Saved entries
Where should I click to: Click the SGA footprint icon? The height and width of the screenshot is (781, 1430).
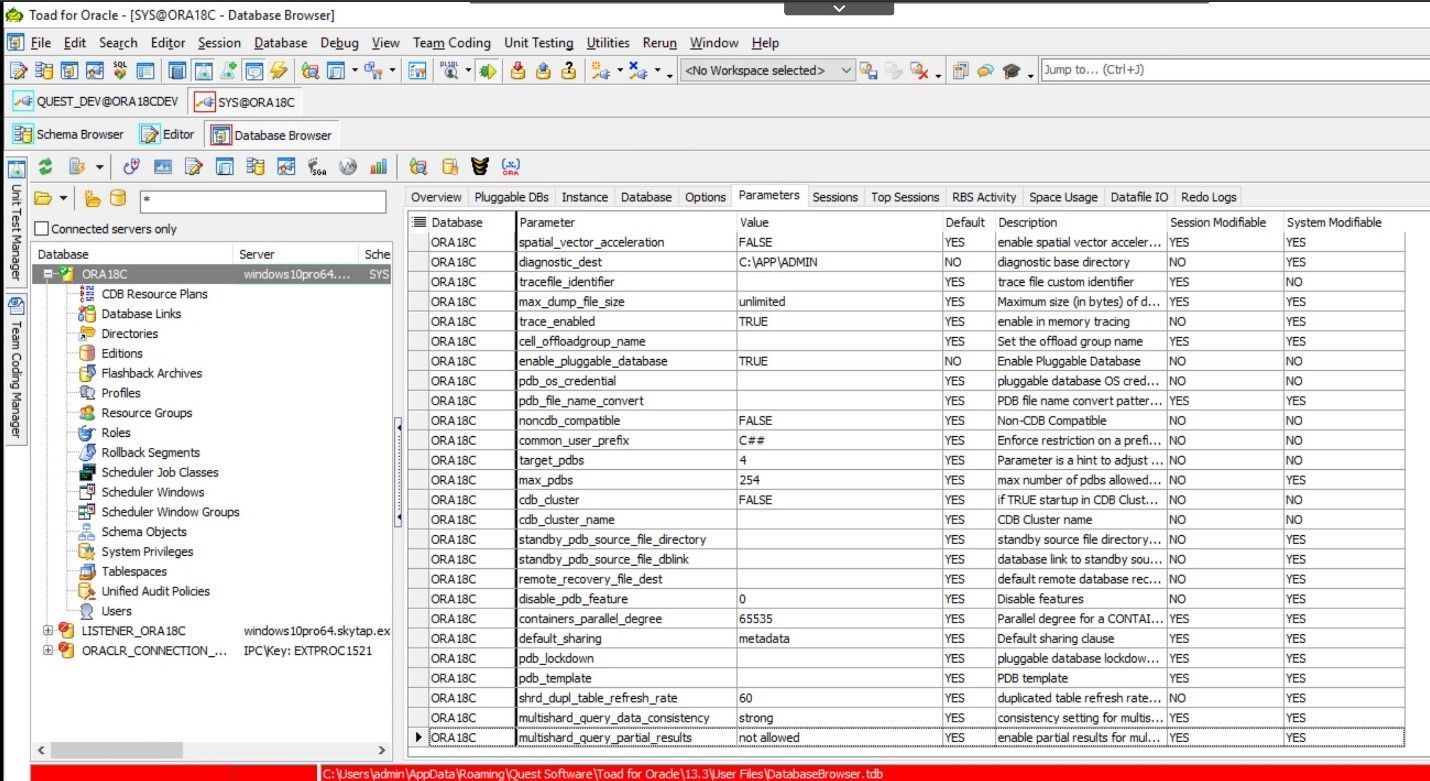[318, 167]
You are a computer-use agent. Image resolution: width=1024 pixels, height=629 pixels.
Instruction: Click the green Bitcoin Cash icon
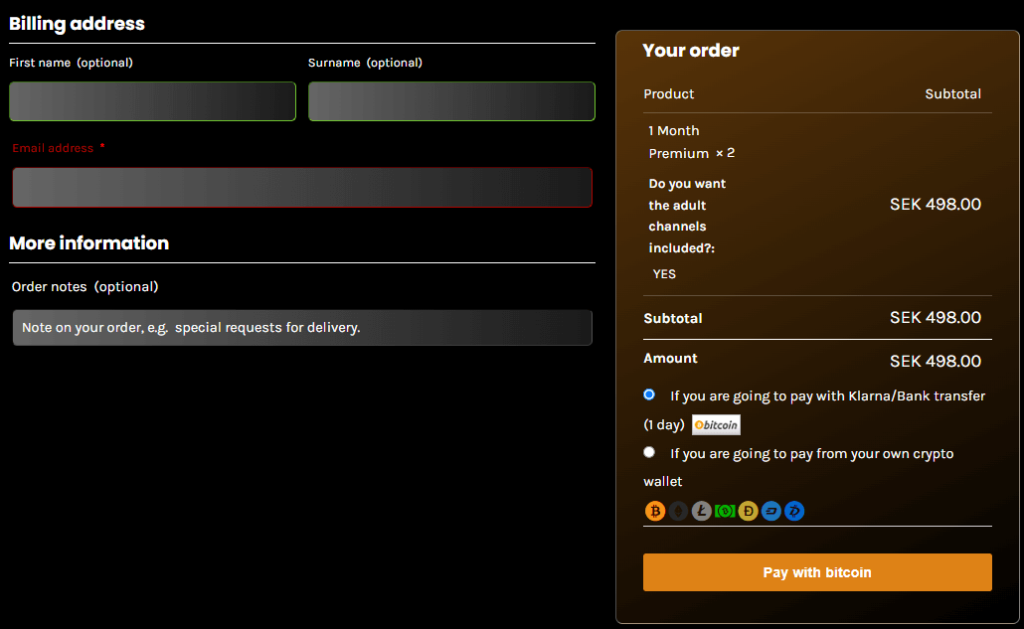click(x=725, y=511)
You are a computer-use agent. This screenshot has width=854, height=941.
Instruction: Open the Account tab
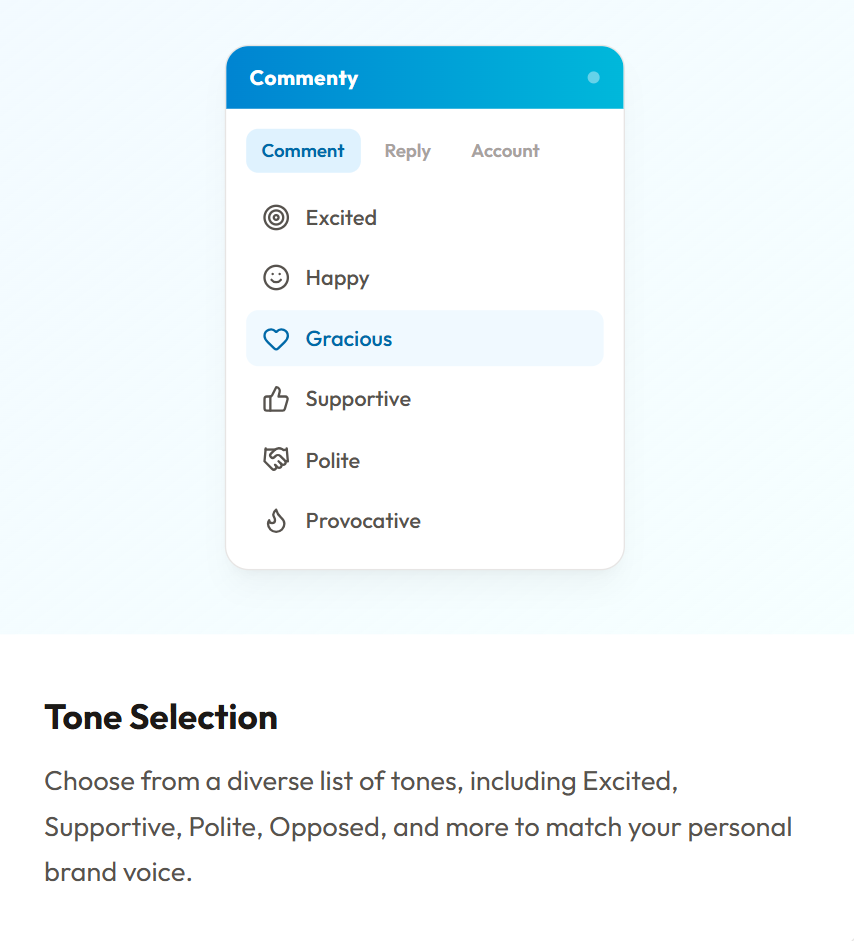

WORK TASK ->
Check each line of the entries for the word "agent", then state the count alone.

RESULT OF THIS EXERCISE ->
2